• **Task objective**
Transcribe the part of the listing that opens with the line containing "Given: Click the" and continues through the end of the listing, both ends included.

• **Data in this exercise**
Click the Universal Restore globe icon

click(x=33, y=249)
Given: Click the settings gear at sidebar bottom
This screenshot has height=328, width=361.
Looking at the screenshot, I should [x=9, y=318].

• **Final answer**
Given: Click the settings gear at sidebar bottom
This screenshot has height=328, width=361.
Looking at the screenshot, I should [x=9, y=318].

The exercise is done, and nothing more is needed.